Word and element location entries:
________________

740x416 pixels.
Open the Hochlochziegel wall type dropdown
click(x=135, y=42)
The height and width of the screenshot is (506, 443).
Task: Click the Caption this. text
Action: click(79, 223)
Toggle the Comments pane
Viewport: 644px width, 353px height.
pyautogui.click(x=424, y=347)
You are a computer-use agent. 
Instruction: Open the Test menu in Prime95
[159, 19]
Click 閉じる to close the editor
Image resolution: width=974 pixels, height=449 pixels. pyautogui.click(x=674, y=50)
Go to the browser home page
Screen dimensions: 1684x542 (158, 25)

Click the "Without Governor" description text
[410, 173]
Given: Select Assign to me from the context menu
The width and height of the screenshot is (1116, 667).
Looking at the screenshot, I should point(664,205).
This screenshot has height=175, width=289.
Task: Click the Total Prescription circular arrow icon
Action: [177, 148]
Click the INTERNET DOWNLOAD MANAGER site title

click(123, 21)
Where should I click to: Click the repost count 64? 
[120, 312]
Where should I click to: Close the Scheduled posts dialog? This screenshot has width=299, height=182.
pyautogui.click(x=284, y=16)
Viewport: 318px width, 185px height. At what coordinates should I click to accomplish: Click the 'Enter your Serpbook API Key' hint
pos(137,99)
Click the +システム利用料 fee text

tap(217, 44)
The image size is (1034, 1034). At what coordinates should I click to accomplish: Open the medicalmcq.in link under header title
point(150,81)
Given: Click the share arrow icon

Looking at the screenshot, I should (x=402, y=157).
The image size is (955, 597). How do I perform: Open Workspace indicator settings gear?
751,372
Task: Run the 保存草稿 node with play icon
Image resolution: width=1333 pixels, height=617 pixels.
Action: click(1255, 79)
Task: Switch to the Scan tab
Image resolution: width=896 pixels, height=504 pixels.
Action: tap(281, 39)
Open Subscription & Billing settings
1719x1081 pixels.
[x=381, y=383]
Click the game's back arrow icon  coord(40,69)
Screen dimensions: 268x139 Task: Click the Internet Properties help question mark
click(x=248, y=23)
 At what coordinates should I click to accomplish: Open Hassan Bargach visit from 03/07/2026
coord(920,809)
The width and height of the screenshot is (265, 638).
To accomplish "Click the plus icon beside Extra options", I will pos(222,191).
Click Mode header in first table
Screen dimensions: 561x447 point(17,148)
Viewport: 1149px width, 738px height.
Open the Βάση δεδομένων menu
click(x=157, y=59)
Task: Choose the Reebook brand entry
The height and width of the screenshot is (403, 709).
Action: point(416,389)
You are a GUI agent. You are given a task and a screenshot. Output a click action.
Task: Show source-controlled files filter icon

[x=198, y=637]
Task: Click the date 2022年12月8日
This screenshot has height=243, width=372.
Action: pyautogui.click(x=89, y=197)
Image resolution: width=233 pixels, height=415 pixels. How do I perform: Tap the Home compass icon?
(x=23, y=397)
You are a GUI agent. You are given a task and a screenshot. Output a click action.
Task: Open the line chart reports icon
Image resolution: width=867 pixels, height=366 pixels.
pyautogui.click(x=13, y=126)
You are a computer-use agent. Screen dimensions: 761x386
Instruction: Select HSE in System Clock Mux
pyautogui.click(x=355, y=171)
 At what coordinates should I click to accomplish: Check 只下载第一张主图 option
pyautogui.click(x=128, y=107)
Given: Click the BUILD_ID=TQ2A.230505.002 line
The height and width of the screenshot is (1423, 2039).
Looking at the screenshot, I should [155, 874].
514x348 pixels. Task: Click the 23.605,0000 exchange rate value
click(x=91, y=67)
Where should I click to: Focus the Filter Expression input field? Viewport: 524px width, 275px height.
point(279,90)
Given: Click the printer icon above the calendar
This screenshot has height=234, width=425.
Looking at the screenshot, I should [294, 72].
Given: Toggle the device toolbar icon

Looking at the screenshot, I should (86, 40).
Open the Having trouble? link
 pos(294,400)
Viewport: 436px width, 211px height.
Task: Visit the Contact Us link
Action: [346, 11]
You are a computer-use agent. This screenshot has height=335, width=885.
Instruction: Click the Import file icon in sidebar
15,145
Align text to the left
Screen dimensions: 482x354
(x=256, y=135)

________________

__What to work on__. Update the lines starting with the line containing "Viewport: 1149px width, 738px height." and going through the line containing "Action: point(416,389)" by replacing "Choose" with "Select", leaving everything else unchanged. Give only those lines.

__Worked answer__.
Viewport: 1149px width, 738px height.
Open the Βάση δεδομένων menu
click(x=157, y=59)
Task: Select the Reebook brand entry
The height and width of the screenshot is (403, 709).
Action: point(416,389)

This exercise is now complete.